Diria que, provavelmente, é a possibilidade de olhar para as coisas, refletir sobre elas, cruzar a teoria com o cinema. Esta dimensão de ler textos e perceber que eles nos ajudam a compreender um conjunto de filmes é mesmo entusiasmante. Aquilo que me interessa realmente é o estudo da contemporaneidade. Exploro aquilo que está a ser feito agora na área do cinema A minha tese de doutoramento foi sobre um realizador português (João Canijo) e acabei por interagir com muitas pessoas nesta área e, por isso, posso dizer que o cinema português é a minha grande área de especialização. Estou imerso em cinema português há quinze anos (risos). Tenho-me dedicado a descobrir o que é o cinema português, não só através dos filmes que produzimos, como através de toda a dinâmica envolvida no cinema português enquanto indústria.

 

Temos bom cinema em Portugal?

O cinema português é, provavelmente, um dos cinemas mais entusiasmantes do cinema contemporâneo. Curiosamente, é um cinema muito internacionalizado, os nossos filmes atravessam o mundo e são muito conhecidos fora de Portugal, principalmente aqueles que são mais artísticos e que saem fora das convenções. Tenho uma ideia muito positiva do cinema português contemporâneo e é um cinema muito ambicioso.

 

Cinema português contemporâneo: há algum filme que o tenha marcado especialmente?

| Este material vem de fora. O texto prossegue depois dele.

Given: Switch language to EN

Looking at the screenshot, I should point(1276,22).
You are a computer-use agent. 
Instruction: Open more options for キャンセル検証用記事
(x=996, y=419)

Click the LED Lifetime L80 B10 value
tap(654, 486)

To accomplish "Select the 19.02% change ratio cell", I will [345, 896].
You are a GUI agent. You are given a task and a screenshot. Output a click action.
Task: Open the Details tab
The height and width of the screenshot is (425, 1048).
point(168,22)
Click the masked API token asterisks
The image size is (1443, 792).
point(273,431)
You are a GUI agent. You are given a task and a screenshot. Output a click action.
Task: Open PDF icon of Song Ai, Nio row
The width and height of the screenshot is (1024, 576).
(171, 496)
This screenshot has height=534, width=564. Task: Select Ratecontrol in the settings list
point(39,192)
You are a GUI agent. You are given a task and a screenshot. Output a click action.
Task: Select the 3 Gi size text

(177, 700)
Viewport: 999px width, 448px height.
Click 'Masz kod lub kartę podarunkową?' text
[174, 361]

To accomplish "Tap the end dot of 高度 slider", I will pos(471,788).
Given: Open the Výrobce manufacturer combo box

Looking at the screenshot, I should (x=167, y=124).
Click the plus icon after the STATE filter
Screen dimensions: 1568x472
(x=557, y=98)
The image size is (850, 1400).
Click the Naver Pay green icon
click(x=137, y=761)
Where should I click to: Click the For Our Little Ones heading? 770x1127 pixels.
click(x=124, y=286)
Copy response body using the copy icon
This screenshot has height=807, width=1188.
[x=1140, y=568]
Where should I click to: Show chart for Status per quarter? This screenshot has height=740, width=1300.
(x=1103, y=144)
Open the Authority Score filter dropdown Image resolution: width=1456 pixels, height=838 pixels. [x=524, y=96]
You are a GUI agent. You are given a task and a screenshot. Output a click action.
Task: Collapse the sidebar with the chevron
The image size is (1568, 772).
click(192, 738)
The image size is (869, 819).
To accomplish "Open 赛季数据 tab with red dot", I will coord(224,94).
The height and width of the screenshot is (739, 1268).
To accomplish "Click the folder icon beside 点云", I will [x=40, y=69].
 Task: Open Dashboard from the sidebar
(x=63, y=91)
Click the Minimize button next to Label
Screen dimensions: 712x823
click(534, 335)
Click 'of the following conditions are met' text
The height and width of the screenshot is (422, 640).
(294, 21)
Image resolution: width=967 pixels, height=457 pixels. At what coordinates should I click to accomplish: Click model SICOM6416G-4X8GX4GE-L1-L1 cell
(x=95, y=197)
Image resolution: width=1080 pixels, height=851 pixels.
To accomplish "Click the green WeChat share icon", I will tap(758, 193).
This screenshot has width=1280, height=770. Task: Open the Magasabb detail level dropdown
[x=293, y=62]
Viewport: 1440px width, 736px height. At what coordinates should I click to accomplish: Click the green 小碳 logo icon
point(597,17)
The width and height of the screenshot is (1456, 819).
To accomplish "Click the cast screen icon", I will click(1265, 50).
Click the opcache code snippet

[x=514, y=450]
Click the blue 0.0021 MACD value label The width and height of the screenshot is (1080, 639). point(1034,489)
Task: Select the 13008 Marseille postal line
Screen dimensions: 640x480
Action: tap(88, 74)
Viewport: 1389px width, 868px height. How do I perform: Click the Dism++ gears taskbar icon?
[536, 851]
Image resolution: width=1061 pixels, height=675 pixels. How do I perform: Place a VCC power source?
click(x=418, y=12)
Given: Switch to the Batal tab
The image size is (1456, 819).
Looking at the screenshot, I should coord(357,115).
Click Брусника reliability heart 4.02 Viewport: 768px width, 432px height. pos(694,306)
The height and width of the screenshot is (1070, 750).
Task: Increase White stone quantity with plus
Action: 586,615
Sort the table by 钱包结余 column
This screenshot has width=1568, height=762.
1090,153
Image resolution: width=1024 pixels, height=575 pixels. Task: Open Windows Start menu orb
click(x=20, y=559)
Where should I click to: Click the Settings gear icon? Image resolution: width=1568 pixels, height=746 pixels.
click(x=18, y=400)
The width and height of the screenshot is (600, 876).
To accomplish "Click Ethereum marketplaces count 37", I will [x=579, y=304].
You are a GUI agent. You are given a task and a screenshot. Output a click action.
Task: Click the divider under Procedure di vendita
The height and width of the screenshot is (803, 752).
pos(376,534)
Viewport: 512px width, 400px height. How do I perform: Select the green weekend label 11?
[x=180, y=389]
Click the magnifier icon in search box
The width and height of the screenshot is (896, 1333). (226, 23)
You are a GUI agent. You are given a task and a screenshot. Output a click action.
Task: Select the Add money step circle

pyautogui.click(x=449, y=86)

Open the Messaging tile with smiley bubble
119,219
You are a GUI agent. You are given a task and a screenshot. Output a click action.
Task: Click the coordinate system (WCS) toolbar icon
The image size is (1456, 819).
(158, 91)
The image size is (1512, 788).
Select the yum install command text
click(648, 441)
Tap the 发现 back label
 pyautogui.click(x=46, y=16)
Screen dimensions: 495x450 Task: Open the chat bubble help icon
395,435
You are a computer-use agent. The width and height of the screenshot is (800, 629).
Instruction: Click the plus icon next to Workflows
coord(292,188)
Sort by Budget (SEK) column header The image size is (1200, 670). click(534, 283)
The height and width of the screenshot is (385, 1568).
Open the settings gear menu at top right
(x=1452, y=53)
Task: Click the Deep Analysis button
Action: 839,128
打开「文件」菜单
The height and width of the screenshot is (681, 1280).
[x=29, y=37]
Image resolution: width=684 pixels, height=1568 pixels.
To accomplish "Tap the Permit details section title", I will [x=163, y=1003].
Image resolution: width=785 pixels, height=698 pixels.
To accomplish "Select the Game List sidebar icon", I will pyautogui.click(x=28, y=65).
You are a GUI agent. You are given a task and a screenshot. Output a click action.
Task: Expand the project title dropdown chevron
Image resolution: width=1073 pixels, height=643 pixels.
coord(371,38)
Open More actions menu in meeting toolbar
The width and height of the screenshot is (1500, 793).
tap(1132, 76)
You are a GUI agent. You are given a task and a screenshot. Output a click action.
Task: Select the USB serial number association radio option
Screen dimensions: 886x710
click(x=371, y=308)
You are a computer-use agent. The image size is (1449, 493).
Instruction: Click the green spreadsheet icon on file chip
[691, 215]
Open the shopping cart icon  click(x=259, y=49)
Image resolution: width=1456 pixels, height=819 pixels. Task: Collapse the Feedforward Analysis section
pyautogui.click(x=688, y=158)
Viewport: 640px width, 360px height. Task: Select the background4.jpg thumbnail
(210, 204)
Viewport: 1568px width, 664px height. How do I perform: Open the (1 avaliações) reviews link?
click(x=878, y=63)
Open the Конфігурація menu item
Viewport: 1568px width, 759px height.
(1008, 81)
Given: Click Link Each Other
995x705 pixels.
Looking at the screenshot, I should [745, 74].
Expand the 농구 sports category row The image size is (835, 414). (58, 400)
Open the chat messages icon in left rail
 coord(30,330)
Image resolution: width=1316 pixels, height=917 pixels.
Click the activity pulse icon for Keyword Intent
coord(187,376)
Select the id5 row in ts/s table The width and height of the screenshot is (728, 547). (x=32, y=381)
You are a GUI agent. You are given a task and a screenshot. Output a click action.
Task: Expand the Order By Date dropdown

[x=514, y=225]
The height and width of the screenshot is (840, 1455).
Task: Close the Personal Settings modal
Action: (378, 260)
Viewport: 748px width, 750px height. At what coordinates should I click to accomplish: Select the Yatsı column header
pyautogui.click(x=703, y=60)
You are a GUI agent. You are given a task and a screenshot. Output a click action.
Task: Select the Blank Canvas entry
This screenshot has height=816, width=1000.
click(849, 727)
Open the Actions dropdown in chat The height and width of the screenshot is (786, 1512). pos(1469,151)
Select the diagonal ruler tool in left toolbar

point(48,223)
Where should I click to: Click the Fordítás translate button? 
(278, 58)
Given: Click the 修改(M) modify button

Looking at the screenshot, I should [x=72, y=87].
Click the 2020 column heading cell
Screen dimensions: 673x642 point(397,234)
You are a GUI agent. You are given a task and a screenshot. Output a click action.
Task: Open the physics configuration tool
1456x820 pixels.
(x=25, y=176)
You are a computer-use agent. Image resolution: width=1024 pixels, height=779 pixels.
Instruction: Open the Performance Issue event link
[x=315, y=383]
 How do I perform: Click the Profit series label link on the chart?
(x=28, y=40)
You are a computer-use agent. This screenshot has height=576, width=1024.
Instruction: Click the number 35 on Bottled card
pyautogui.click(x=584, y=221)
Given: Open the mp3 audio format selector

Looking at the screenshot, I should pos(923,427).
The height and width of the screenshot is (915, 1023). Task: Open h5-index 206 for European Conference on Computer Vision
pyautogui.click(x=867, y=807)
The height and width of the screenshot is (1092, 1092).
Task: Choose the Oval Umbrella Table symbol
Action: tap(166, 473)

Há dois filmes que gostei particularmente nos últimos tempos. O primeiro é o “Sangue do meu sangue” do João Canijo. É um filme que se propõe a contar muito bem uma história, mas, também, faz uso de uma estética capaz de contar um quotidiano bastante banal das pessoas e ao mesmo tempo mostrar como, apesar de acharmos que somos uma sociedade muito pacífica, somos também uma sociedade muito violenta. Há muita violência subterrânea e este filme espelha essa realidade. Num registo mais fantasioso, gostei muito do “Tabu” de Miguel Gomes. O filme passa-se em dois tempos: no tempo contemporâneo e nos anos sessenta em África. O filme foi todo filmado em película e tem em simultâneo o prazer da ficção e o prazer estético. É absolutamente maravilhoso em termos visuais.

 

Um estudante ou um profissional da área do cinema revê os filmes muitas vezes? Tira notas durante os filmes?

Nós vemos bastantes filmes em aula até porque os alunos têm que ter essa experiência de sentir o filme e o momento de visualização tem de ser sagrado. Não podem ver um filme enquanto mandam mensagens ou enquanto estão a fazer múltiplas tarefas. Para além disto, aconselho-os a visualizarem o filme com um caderno ao lado para poderem ir tirando algumas notas. Não precisam de ser extensas, têm como função ajudar a recordar alguns momentos-chave. Para além disto, quem estuda cinema facilmente percebe que ao se ver o filme apenas uma vez, não se consegue captar tudo. Na primeira vez sente-se o filme, percebe-se a história e alguns dos seus elementos, mas é impossível compreender todas as camadas e toda a complexidade.

 

“O que me move é esta infindável capacidade de saber e conhecer coisas novas.”

 

O que é que o move?

Uma das coisas que é mais importante para mim é a capacidade que o ser humano tem de apreender conhecimento. Conhecimento este que é infinito, não é? O que me move é esta infindável capacidade de saber e conhecer coisas novas. Uma das forças motrizes da minha vida é saber que ainda não vi muitos filmes, não li muitos livros e há tantas pessoas que eu nunca ouvi falar. É esta imensidão de coisas que eu possa um dia vir a saber que me move e que me desafia.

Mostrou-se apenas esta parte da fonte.